Rubin is a 54-year old arbitrage artist whose brilliant career on Wall Street reportedly makes him worth from $50 million to $100 million. A big donor and fund-raiser for the Democrats, he also has an impressive record of community service in New York City and has served on a number of public commissions.
House Budget Committee Leon Panetta, D-Calif., who agreed to serve as director of the Office of Management and Budget, earned a reputation as a frequent proponent of budget cuts during his 16 years in office. He backed legislation to balance the budget within five years and now supports Clinton's plan to halve the deficit in four years, a spokesman says.
Panetta will have a strong hand from Alice Rivlin, former head of the Congressional Budget Office, who was named deputy director of OMB. Rivlin has won wide acclaim for her detailed knowledge of the budget, and she is a practiced hand in all the issues.
Roger Altman, 46, who was named deputy Treasury secretary, headed the international mergers and acquisitions business for the Blackstone Group. In his new government role, he is expected to provide key leadership on global economic policy issues.
The interesting point is that Clinton went with known political and financial professionals rather than any of the armchair academics and policy "wonks" who have been high in the campaign hierarchy.
The list of professors who were bypassed is a long one. It includes Alan Blinder of Princeton University and Paul Krugman of the Massachusetts Institute of Technology, two proponents of federal pump priming to aid the economy. James Tobin of Yale University and Robert Solow of the Massachusetts Institute of Technology, who signed a petition last March urging $50 billion in additional federal spending, also failed to get the nod.
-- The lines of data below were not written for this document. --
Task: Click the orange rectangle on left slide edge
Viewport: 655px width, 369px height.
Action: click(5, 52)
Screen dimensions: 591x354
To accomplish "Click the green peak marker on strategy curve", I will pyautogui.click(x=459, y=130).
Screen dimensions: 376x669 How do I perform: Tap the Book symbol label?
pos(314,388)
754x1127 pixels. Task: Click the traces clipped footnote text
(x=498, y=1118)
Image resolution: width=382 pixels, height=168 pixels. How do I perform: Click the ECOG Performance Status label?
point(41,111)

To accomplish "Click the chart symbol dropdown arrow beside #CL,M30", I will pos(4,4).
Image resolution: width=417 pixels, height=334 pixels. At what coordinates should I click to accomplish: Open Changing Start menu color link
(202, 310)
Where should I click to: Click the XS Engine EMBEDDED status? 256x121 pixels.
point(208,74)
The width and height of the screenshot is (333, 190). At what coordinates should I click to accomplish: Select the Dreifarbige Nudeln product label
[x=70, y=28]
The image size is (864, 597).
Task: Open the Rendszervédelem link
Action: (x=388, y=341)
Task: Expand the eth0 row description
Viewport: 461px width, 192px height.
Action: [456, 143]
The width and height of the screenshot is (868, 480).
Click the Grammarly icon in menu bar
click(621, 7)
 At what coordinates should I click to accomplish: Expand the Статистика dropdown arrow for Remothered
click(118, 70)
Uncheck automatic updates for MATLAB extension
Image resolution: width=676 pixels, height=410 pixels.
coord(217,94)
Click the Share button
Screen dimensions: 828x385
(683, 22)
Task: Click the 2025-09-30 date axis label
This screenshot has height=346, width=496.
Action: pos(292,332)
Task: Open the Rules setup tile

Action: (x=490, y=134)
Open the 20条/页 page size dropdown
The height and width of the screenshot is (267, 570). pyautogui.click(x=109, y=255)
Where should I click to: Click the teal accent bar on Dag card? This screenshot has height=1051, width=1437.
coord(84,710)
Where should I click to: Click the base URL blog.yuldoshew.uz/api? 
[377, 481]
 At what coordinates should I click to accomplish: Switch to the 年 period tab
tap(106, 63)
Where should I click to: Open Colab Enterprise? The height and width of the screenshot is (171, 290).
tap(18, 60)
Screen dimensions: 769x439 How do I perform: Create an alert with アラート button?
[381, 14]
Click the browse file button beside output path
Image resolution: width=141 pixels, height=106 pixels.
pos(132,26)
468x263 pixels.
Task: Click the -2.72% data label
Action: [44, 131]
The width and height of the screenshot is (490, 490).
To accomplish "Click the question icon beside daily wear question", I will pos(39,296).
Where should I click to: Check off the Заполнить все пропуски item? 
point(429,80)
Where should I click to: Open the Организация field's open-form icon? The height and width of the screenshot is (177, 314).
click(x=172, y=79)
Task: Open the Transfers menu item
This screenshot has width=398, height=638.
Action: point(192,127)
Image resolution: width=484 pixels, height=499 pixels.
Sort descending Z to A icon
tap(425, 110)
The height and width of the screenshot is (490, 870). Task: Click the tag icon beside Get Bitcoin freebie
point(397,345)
Other academics who have advised Clinton include Robert Shapiro, now vice president of the Progressive Policy Institute; Barry Carter of Georgetown University; and Derek Shearer of Occidental College.
Robert Reich of Harvard, head of the economic transition team and a close friend of Clinton's, was offered the Labor Department instead of getting one of the top economic slots.
Other academics also got lower-rung jobs. Laura Tyson, a professor of economics and business administration from the University of California at Berkeley, agreed to serve as chairman of the President's Council of Economic Advisers. And Donna Shalala was picked to head up the Department of Health and Human Services.
Academic economist have offered plenty of ideas for using government to reshape the world and make it better, but none ever earned a reputation for running a business or making tough political choices.
Still, Clinton is leaving room for micro-managers who wish to direct more federal dollars to technology research, defense conversion, education, and other areas of the Clinton economic agenda.
He faces competing pressures as he seeks to fulfill his pledge to reduce the deficit while trying to take the government in new directions.